_Passage_:
Original Ludlow Family website - Second Ludlow Family website - The Dundalk Bombing


Joint Committee on Justice, Equality, Defence and Women's Rights

Sub-Committee on the Barron Report on the Murder of Seamus Ludlow

Hearing, 24 January 2006

Open hearings of the Joint Oireachtas sub-committee on Justice's inquiry into the recently published Barron Report into the 1976 murder of Seamus Ludlow commenced on 24 January 2006 with submissions from several members of the extended Ludlow family. In the afternoon session important submissions were also made by Justice for the Forgotten and British Irish Rights Watch.

Joint Oireachtas sub-committee sessions continued the following week on 31 January and 1 February, with important evidence taken from retired Gardai and former politicians, as well as the current Garda Commissioner. 

  • Excerpt from the Morning session, taken from the official Transcript:
    10.00 am - Members of the Ludlow family

    • Michael Donegan (nephew of the late Seamus Ludlow)


Chairman: I thank Mrs Fox.  I know how difficult this is for her and the sub-committee appreciates her attendance.

We will now deal with Michael Donegan who is a nephew of Seamus Ludlow.   Michael Donegan is a son of Kevin Donegan, who, we know from the report, was questioned by the British in Northern Ireland and there was considerable toing and froing.  I am very disappointed that we have still not been able to receive from the Northern Ireland authorities any information of any description regarding Mr. Donegan's interviewing, particularly considering that helicopter travel was involved.  One would assume there would be information regarding the trips for helicopters.  Even that information has been withheld and has not been forthcoming.  I state our utter disappointment with the authorities in Northern Ireland for their non-co-operation with us.  I hope I have not put Mr. Donegan out in any way.

Mr. Michael Donegan: Not at all.

Chairman: I ask him to tell us what he would like to say.

Mr. Donegan: I thank the committee for having us here.  We welcome this opportunity to speak publicly for the first time.  As the members will realise I come from Northern skies.  I may have a different perspective on this matter.  I had no contact with the Garda, although the Chairman mentioned my father, who did, over a period of months following the killing.  He went to Dundalk and met several detectives.  He just wanted to know what the score was - what was happening.  He had, in his early life, been in the Defence Forces of this State for 14 years and basically believed that if he heard it from Garda then it must be true.  He basically believed them.

They told him the IRA did it and not only that the IRA did it, but that it was a family affair.  They told him that members of the family were involved in it.  It was a set up.  They set Uncle Seamus up.  They told him that members of the family actually took part in the killing.  As I said, he was a man who basically believed what he was told by the Garda, even though what they told him did not make sense.  It caused all kinds of conflict in the house.  We knew there was no way that man was killed by the IRA.  There was just no way on God's earth that he was an informer.  There was no way that any member of the family would ever be involved in such a thing.  There is no question about it; the killing traumatised the family, turned us upside down.  To a large extent it put our lives on hold for the next 30 years, which is why we are here today.

He met these gardaí over a number of months and they just kept putting it home to him: the IRA, the IRA, the IRA.  He went to his grave with that belief: that it was the IRA, because of what they told him.  There is no question that it caused a lot of conflict in my house.  I am not going to try to avoid it now.

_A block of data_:
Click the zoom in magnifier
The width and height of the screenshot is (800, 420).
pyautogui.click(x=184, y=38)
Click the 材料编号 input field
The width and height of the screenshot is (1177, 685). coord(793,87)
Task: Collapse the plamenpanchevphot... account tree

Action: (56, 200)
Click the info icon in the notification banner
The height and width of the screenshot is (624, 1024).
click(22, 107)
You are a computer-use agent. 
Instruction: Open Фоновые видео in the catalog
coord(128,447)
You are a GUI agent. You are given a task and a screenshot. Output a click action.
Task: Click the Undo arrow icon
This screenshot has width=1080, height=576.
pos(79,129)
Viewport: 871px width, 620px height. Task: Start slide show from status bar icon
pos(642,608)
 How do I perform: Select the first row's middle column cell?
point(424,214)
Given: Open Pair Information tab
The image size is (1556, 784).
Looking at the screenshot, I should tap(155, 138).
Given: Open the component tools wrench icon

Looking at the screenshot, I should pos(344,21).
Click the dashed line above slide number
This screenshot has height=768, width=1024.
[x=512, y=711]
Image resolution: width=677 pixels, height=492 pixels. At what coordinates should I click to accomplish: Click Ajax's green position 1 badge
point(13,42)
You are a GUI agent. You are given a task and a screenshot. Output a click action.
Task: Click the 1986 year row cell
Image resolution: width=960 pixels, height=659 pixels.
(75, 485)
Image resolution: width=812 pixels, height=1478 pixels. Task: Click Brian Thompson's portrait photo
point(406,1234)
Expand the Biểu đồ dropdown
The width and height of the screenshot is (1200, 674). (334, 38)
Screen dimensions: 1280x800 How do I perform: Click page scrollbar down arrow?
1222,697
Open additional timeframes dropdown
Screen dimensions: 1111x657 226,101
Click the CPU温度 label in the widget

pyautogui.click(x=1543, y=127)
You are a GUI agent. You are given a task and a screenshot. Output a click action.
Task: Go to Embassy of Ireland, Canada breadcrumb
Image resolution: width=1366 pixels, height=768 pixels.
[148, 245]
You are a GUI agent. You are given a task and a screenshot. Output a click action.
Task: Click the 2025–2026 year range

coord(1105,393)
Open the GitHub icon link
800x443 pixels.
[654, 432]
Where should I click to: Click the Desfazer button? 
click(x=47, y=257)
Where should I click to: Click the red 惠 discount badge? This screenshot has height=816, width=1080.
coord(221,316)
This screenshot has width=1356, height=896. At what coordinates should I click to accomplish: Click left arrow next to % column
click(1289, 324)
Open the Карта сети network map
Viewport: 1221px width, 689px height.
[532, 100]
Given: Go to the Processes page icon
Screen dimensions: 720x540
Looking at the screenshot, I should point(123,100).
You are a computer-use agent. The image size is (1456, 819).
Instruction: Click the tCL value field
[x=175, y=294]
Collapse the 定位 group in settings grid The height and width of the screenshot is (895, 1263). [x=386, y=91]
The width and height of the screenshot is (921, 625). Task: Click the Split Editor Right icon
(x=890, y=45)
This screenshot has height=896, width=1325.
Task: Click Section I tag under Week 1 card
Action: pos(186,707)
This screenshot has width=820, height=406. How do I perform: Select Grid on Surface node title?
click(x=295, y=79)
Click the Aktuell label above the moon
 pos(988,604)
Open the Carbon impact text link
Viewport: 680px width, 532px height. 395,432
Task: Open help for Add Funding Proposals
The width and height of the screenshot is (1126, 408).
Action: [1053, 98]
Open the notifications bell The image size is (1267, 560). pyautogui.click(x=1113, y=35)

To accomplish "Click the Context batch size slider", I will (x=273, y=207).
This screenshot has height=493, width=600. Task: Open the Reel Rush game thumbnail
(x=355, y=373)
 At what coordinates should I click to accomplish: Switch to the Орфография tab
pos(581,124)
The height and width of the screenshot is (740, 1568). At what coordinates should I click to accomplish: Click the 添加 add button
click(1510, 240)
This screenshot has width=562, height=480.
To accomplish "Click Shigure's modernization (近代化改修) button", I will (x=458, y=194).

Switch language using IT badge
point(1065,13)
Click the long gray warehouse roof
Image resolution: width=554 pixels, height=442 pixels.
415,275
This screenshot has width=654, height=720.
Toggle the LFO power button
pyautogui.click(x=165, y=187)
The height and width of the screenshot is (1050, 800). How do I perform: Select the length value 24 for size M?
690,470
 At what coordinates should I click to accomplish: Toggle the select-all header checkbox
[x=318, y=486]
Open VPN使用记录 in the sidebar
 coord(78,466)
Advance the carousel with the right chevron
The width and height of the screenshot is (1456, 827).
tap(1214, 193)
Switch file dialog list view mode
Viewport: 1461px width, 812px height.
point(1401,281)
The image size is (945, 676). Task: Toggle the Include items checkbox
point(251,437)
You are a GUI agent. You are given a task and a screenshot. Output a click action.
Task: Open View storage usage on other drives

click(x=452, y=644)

_To do_:
In the hearing transcript, how many years did Michael Donegan's father spend in the Defence Forces?

_The response_:
14 years.